Poco dopo arrivò lo statunitense Johnny Hayes, la cui squadra presentò reclamo che venne accolto immediatamente. Ciò comportò la squalifica di Pietri e la conseguente cancellazione dall’ordine d’arrivo. Ma il dramma sportivo del piccolo carpigiano aveva toccato i cuori degli spettatori e in particolare dello scrittore Arthur Conan Doyle, incaricato di redigere la cronaca della gara per il Daily Mail e, secondo una leggenda senza alcun fondamento, giudice che aveva sorretto Pietri.
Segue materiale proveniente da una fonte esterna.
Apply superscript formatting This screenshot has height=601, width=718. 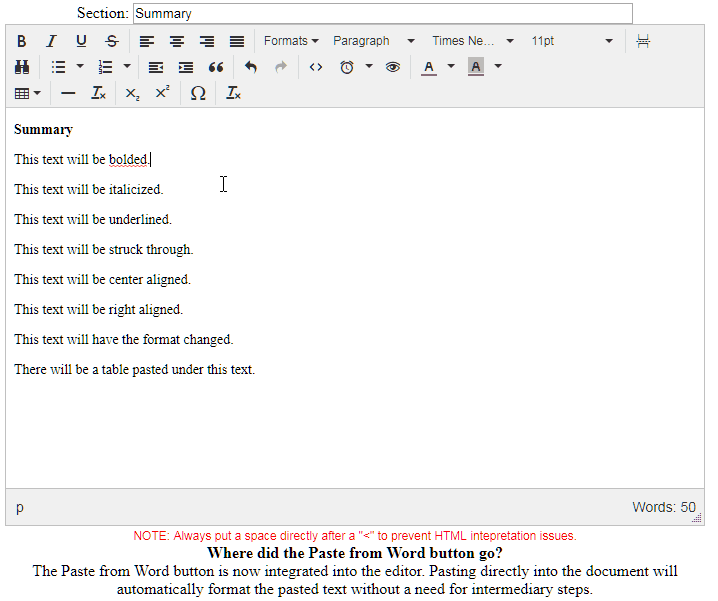tap(162, 93)
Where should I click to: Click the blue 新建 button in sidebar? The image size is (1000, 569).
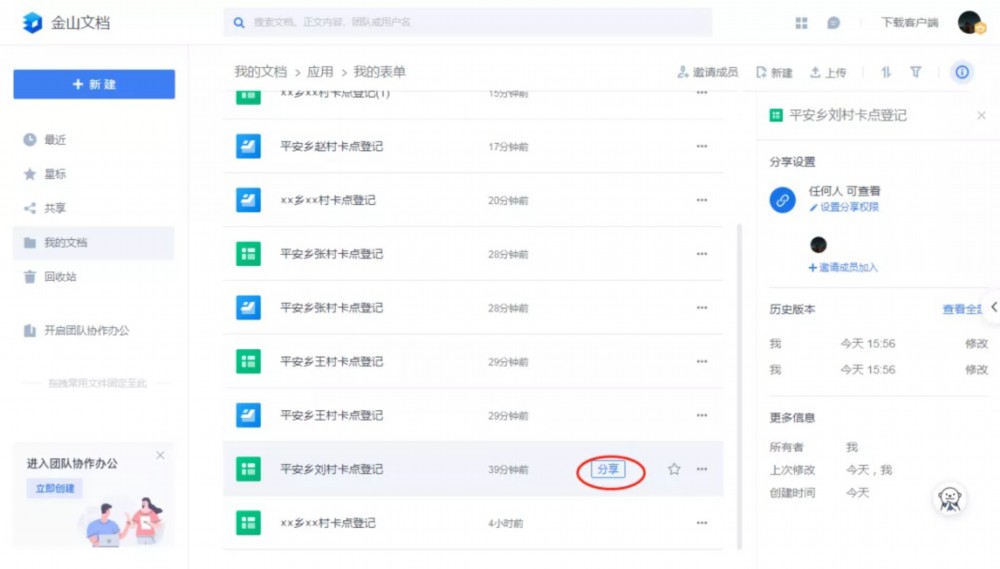point(94,84)
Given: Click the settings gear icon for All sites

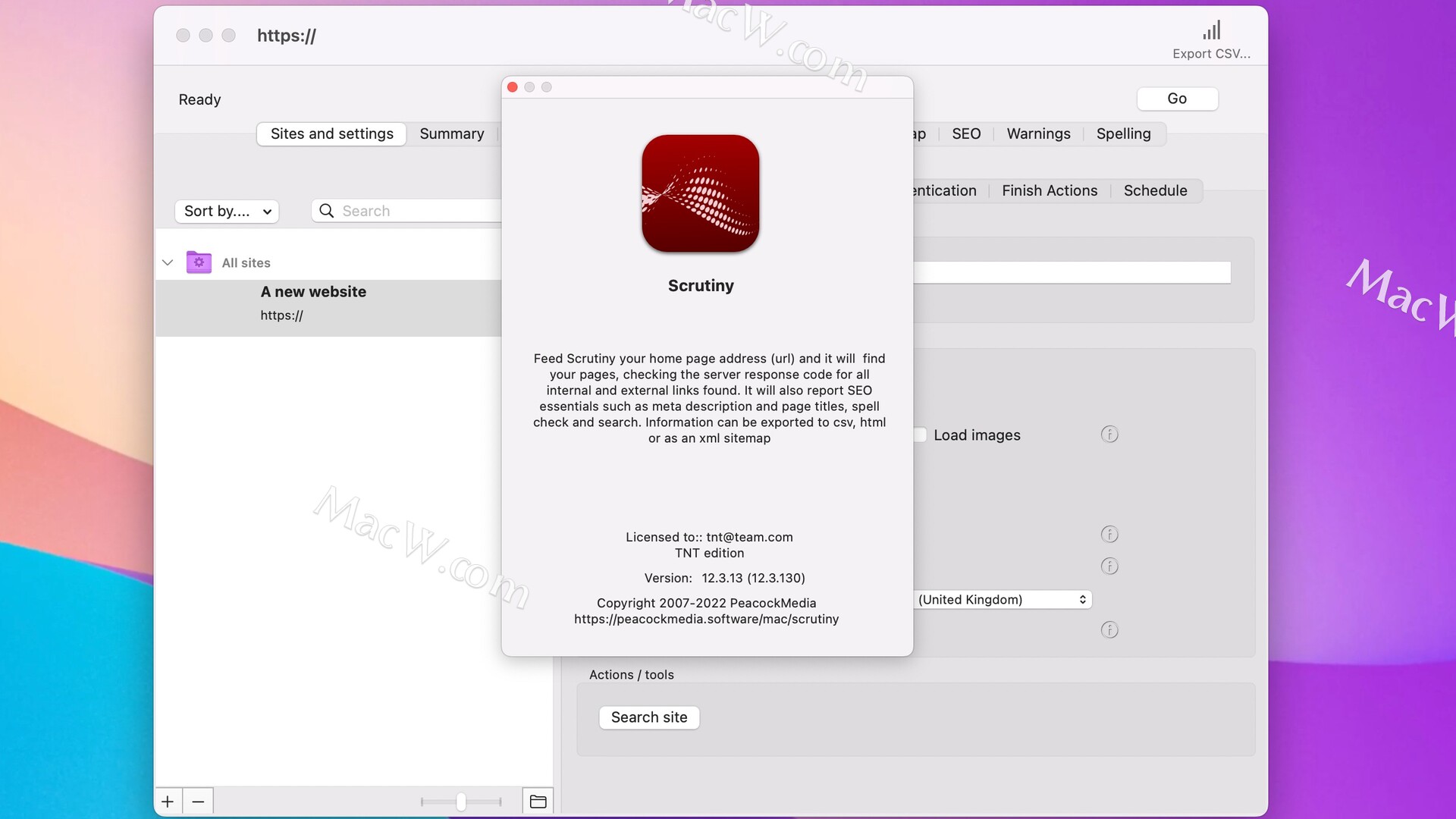Looking at the screenshot, I should [197, 262].
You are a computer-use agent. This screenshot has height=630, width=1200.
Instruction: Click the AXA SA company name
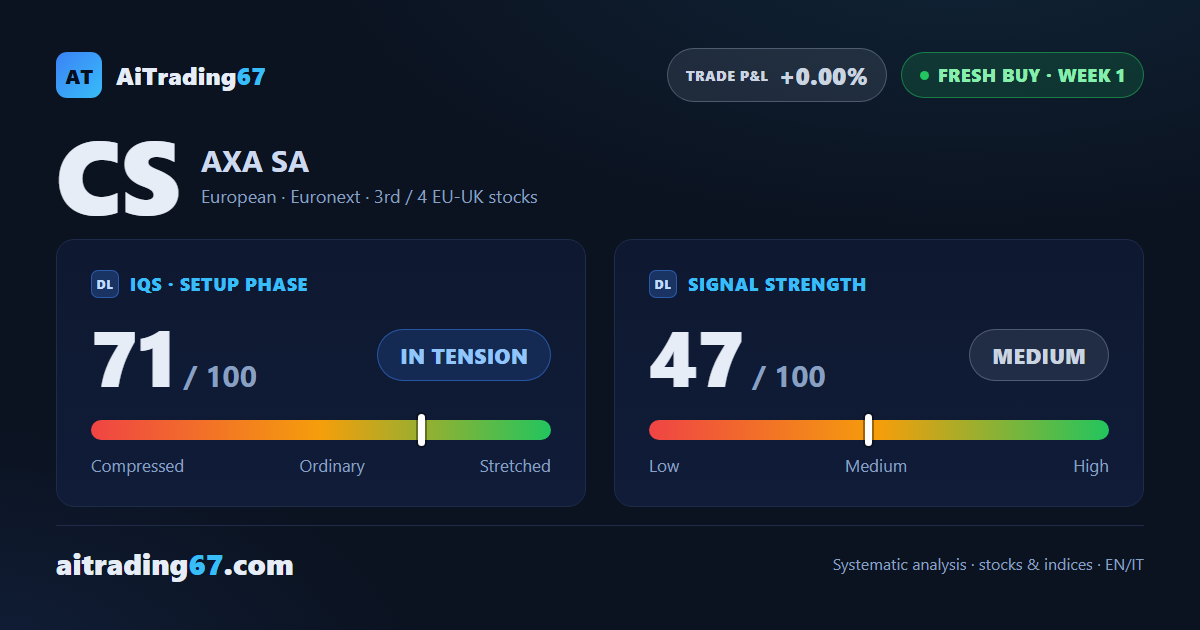(255, 162)
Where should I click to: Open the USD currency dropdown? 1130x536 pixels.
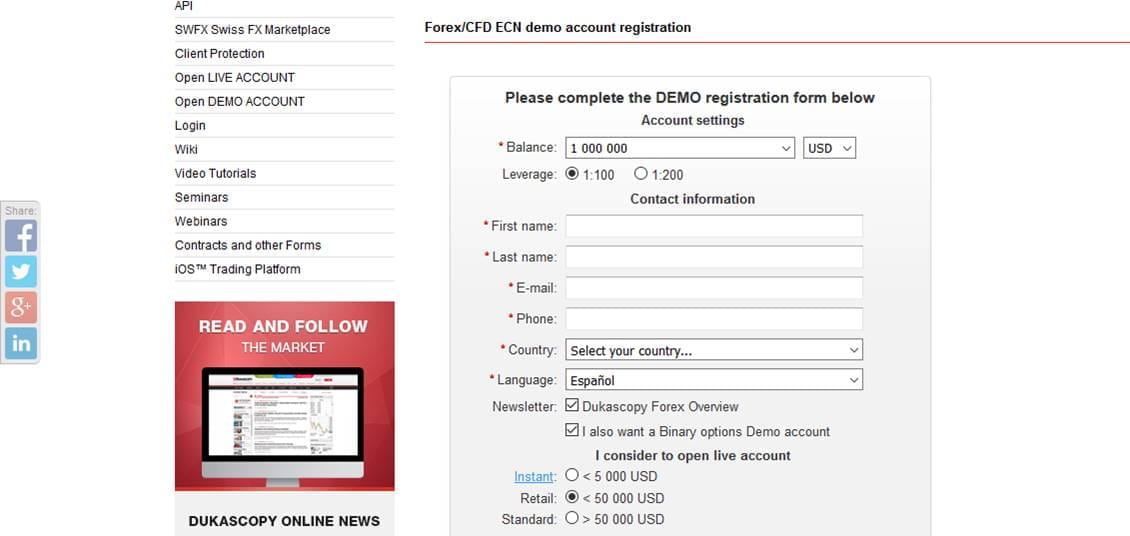tap(829, 148)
Questi concluse il resoconto con le parole: “La grande impresa dell’italiano non potrà mai essere cancellata dagli archivi dello sport, qualunque possa essere la decisione dei giudici di gara”. Sempre su impulso di Conan Doyle, il campione italiano venne anche premiato con una coppa d’argento dalla regina Alessandra. Lo sfortunato e drammatico epilogo della maratona olimpica di Pietri fu stampato sulle prime pagine di tutti i giornali del mondo contribuendo alla notorietà dell’atleta che conobbe così fortuna anche economica e a quella delle Olimpiadi che incarnarono il mito sportivo della sofferenza e del sacrificio oggi, , molto decaduto, sul quale varrebbe la pena di sostare per qualcosa di più di un breve momento di riflessione.